The Mother Xavier Award presentation was accompanied by the College’s Christmas Concert featuring the Elizabeth Singers, the Festival Choir, and Orchestra. The audience that packed the hall enjoyed the singers who included current CSE students, alumnae/i, and friends. Together, the audience and the performers celebrated Christmas as a community in true CSE style.
The Mother Xavier Award is the highest honor the College bestows on an alumna/i, and it is given to a CSE graduate who exemplifies the vision, courage, and faith of Mother Mary Xavier Mehegan (1825-1915), foundress of both the Sisters of Charity of Saint Elizabeth in 1859 and the College of Saint Elizabeth in 1899. Since its establishment in 1956, the award has been given to 56 graduates. Many recipients have been leaders in their fields and all have been devoted to serving and improving their communities.
In announcing Clough’s arrival to the CSE community, College President Sister Francis Raftery said, “The tradition of the Mother Xavier Award is in its 56th year, selecting an alumna who lives out the mission and values of the College as handed on by Mother Xavier. Tonight we are delighted to welcome Pat Clough – all the way from Hawaii. As an English major, secondary education, she used her skill and gifts so beautifully in Hawaii as she works with women prisoners. She not only taught them poetry, but – miracle of miracles – she tapped within them the ability to write poetry. As one woman prisoner said, for the first time in her life, she found she had a voice. So we look forward to celebrating Pat’s life and the tradition of the College of Saint Elizabeth.”
Clough credits her career success with the education she received at CSE. “I had the finest English professors at Saint Elizabeth’s anyone could hope to have as an undergraduate student,” she says. . “They instilled in me a love for literature and words. My work at the women’s prison for the past nine years has served to align me more deeply with my roots and the meaning and value of the transformation process, my own as well as my students. They have come to expect that of me – that I live what I teach.”

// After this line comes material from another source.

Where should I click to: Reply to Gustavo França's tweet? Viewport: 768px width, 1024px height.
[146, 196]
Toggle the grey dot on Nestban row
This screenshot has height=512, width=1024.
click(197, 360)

As a role model to her students and to present day CSE students, Clough exemplifies the College’s mission of commitment to service. Her writing project began when she noticed a group of women inmates working at a landscaping project at a local park while guards stood watch. Looking for a way to use her teaching skills after a career in education, Clough approached the prison’s administration, and Changing Lives … The Prison Writing Project was born.
Today, the group has written eight volumes of Hulihia, the Hawaiian word meaning to transform. In 2008, the writing project took its next step when it began a community outreach program, Prison Monologues, where a group of prisoners read their works to school and community groups. Clough has also written her own book, Unlikely Heroines. “My book is about the courageous, talented, and heartbreaking women I have come to know, imprisoned for years, finding freedom behind bars through writing.”
During the event, Clough was presented with the Mother Xavier Award. Looking out over the audience, Clough said, “It feels like a homecoming tonight. I am here where I started so many years ago. How many of us get to come back much later in life, revisit the impact of the teachings and offer in person what you did with your legacy? Sister Francis, you represent the gift givers – a Magi of the Sisters of Charity. Fortunate are we who can come back and tell you what we did with your gifts.
“My work at the women’s prison for the past nine years has served to align me more deeply with my roots and the meaning and value of the transformation process, my own as well as my students. My students have come to expect that of me – to live what I teach. I learned what being truly authentic means here at CSE and what a gift it is!”
Clough remained in New Jersey for the following week to host a writing workshop and address a justice studies class for CSE students.